-
D.O'nun Ağzından
Sabah bomboş hissederek uyandım. Dün gece olanlar aklıma tekrar geldiğinde kalbimde acı hissettim. Korkunçtu.. Kalkmak bile istemiyordum, zaman dursa ve Kai'yle hiç yüzyüze gelmesek keşke. Ama gerçekçi olunmalıydı, hayat sonu mutlu biten peri masalı değildi. Kai ile tanıştıktan sonra hayatımın peri masalı gibi olduğunu düşünmüştüm, beyaz atlı prensini bekleyen prenses gibi hissetmiştim, fakat öyle olmadı.
Kai'nin Ağzından
Dün gece D.O'nun kalbinin kırdığım için sabah uyandığımda berbat hissediyordum. Ne dediğimi bile hatırlamıyordum ama onun tutmaya çalıştığı gözyaşları gözümün önünden geçmiyordu. Yatağımdan kendimi D.O'nun yanına gitmemek için zor tuttum. Sehun'u zaten kaybetmiştim şimdi de D.O'yu kaybedemezdim
--Flashback--
''D-D.O'' yerde çökmüş halimle kekelemeye başladım. Kocaman gözleri iyice açılmış bana şaşkınlık içinde bakıyordu.
''B-ben ü-üzgünüm'' diyebilmiştim. D.O ise sadece gülmeye çalıştı. Ama göz yaşlarını tuttuğunu görebiliyordum. Yüzündeki acı gülüşüyle bana kafa salladı ve arkasını geri dönerek tekrar asansöre bindi. Kalbimi hissedemiyorum, ona ne yaptım?
Sehun'un Ağzından
Hayalet görmüş gibiydim, Kai resmen karşımda duruyordu. Bacaklarım tutamayana kadar titremeye başladım, neredeyse düşecektim ama Suho beni kollarına alarak kurtarmıştı
''Sehun? İyi misin?!'' Suho korkuyla sordu. Yavaşça kafa sallarken Kai'ye bakıyordum. O da en az benim kadar korkmuş görünüyordu
''H-Hadi gidelim Suho'' diye kekeledim (Çünkü Kai'nin lanet olası bir zorluğu var) Kai'den uzaklaşmaya çalıştım ama bir el bileğimi tutmuş ve beni kendine çevirmişti.
''Cevap ver... S-sen Sehun musun?'' Kai mırılandı, yere bakan gözlerimi ona çektim.

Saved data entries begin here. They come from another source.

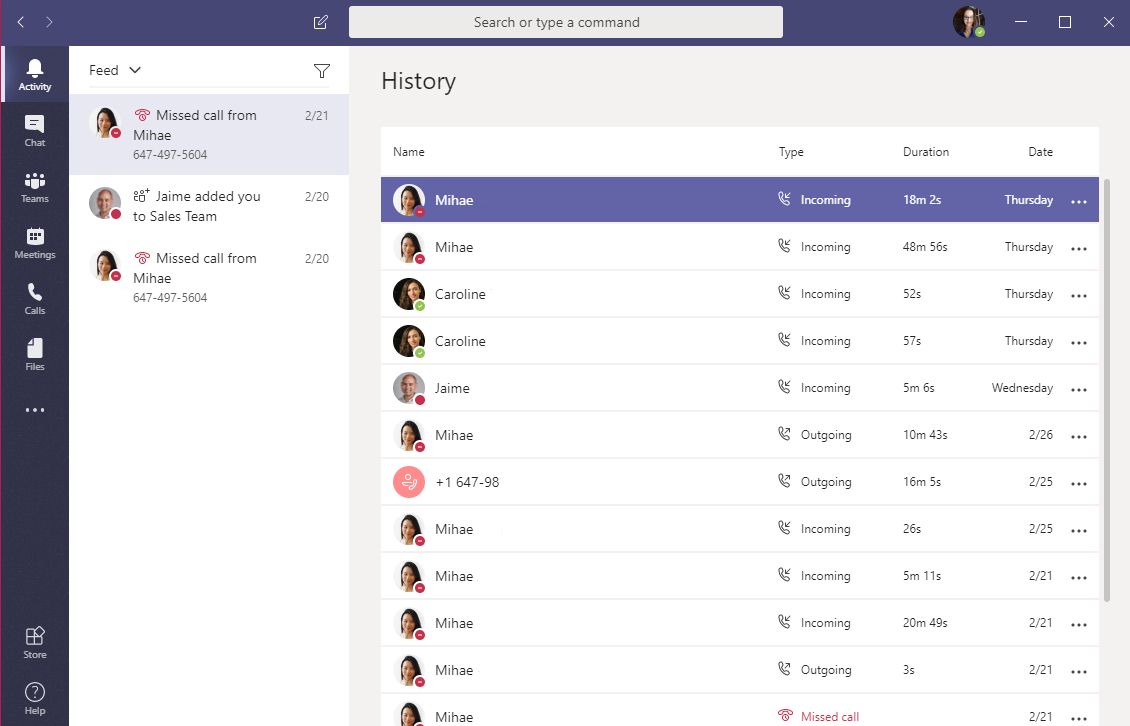
Task: Click the search or type a command field
Action: pyautogui.click(x=565, y=21)
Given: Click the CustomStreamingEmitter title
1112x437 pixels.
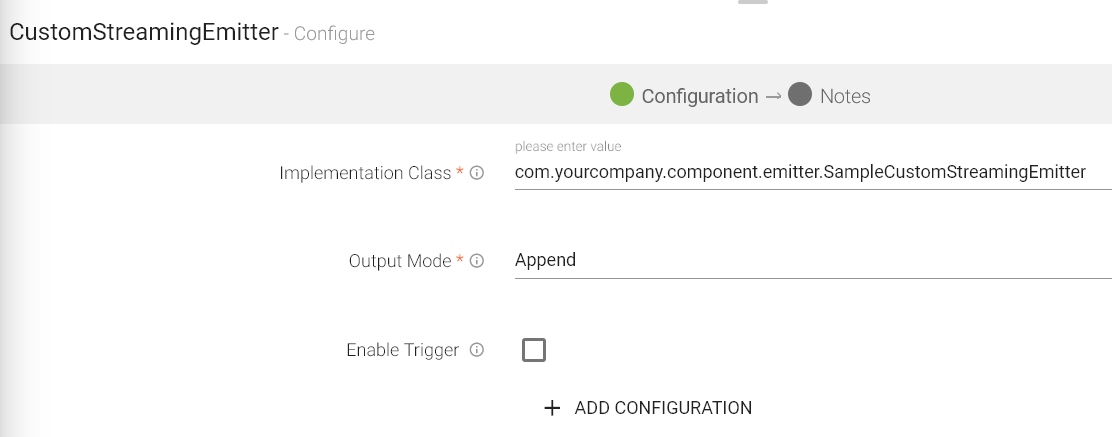Looking at the screenshot, I should pos(143,31).
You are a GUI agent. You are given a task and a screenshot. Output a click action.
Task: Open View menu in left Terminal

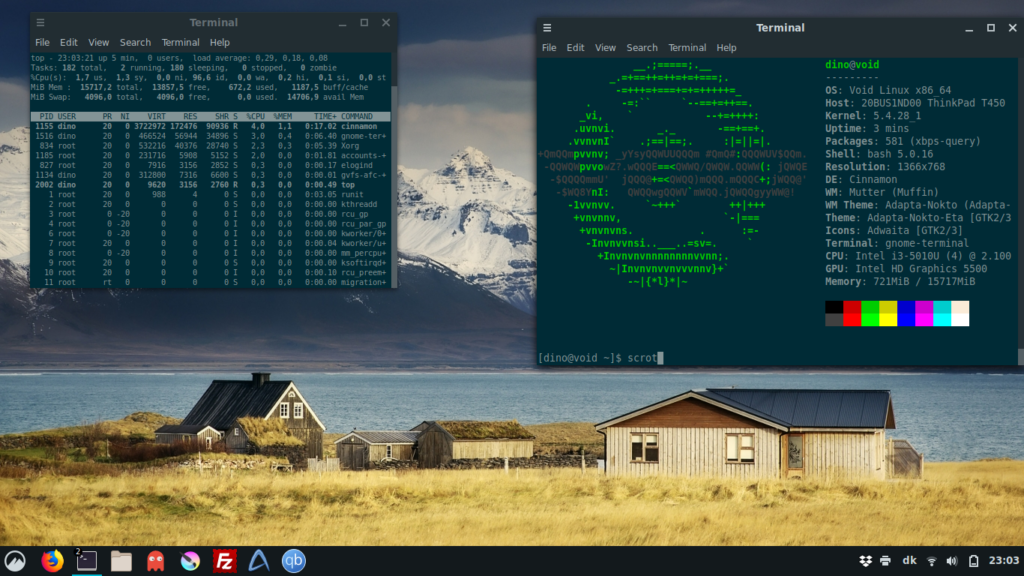point(99,42)
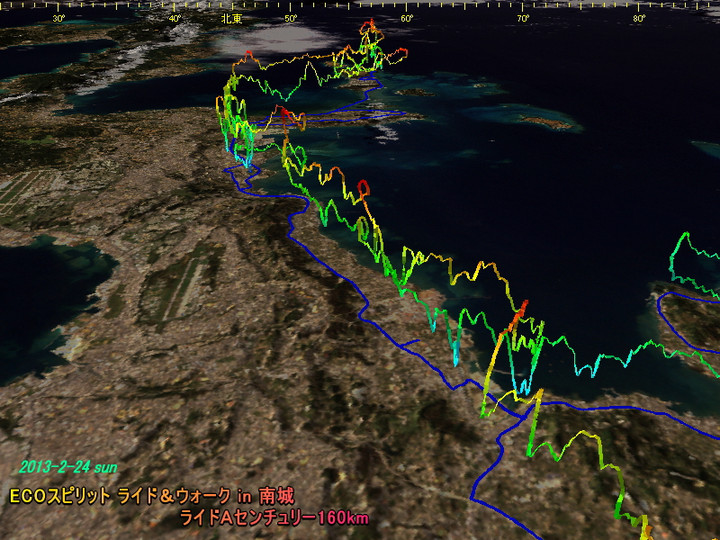Click the 2013-2-24 sun date text
This screenshot has width=720, height=540.
coord(67,467)
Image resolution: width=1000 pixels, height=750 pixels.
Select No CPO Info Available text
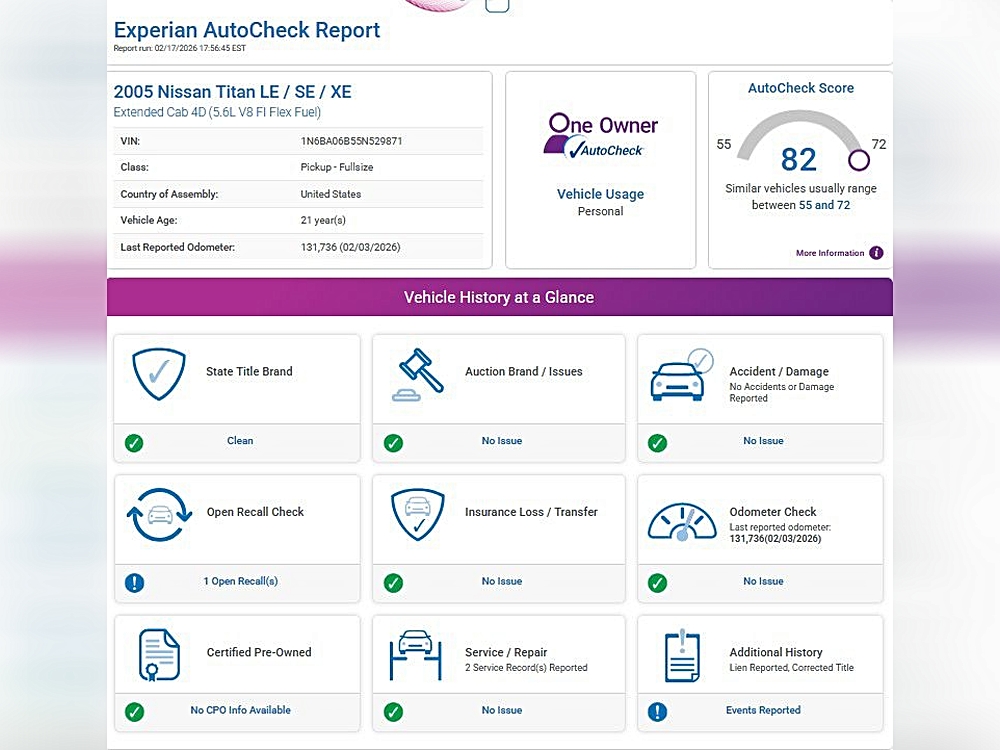240,710
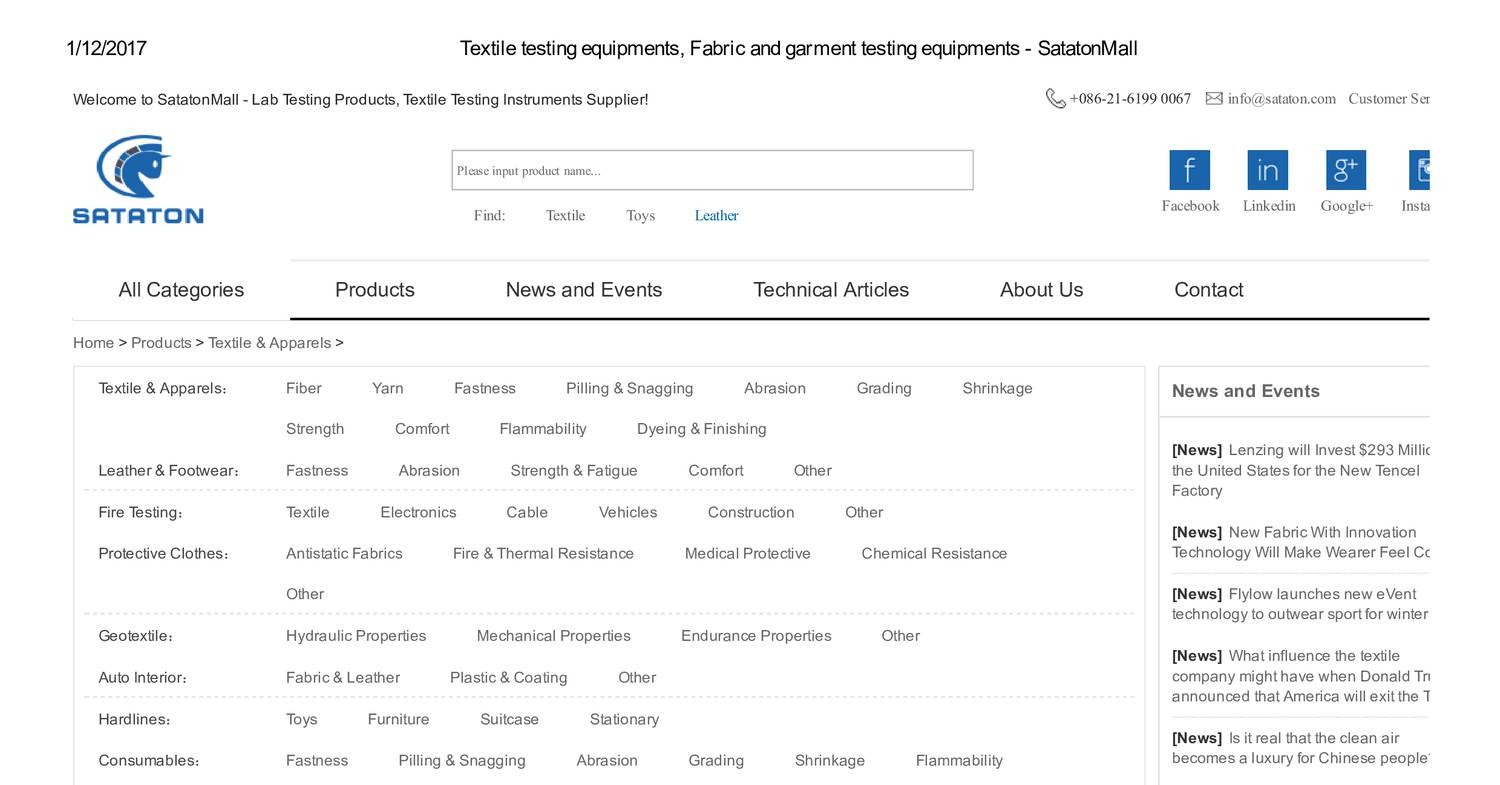This screenshot has width=1500, height=785.
Task: Open the Facebook social icon
Action: tap(1189, 170)
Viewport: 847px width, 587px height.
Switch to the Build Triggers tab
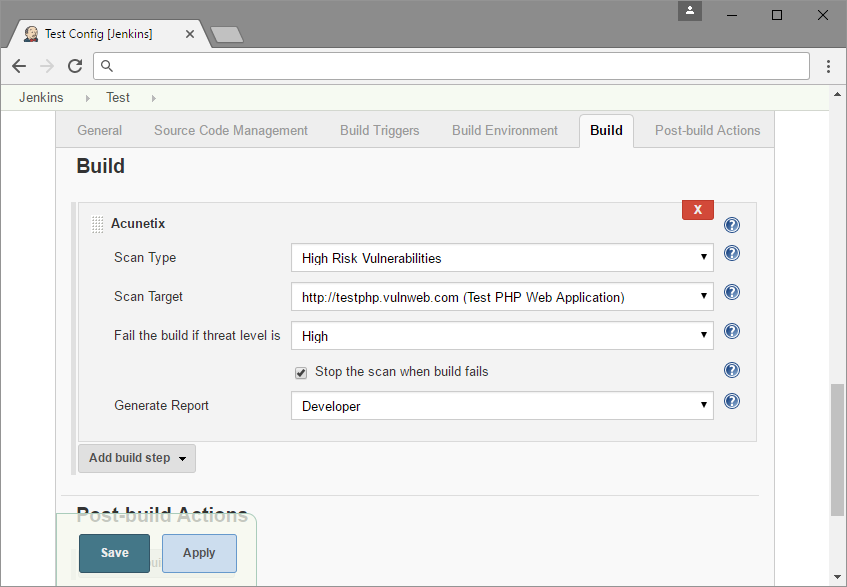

''Aradığın kişi ben değilim. Adım Sehun ama seni tanımıyorum. Üzgünüm'' diye yalan söyledim ve Suho'yla beraber oradan uzaklaştım
D.O'nun Ağzından
Asansörün kapısı kapandığı an kendimi yere bıraktım. Sonunda tuttuğum bütün gözyaşlarını akıttım. Kalbimin içinde kocaman acıyan bir boşluk vardı. Acı küçük bedenimin katlanamayacağı kadar ağrılıydı.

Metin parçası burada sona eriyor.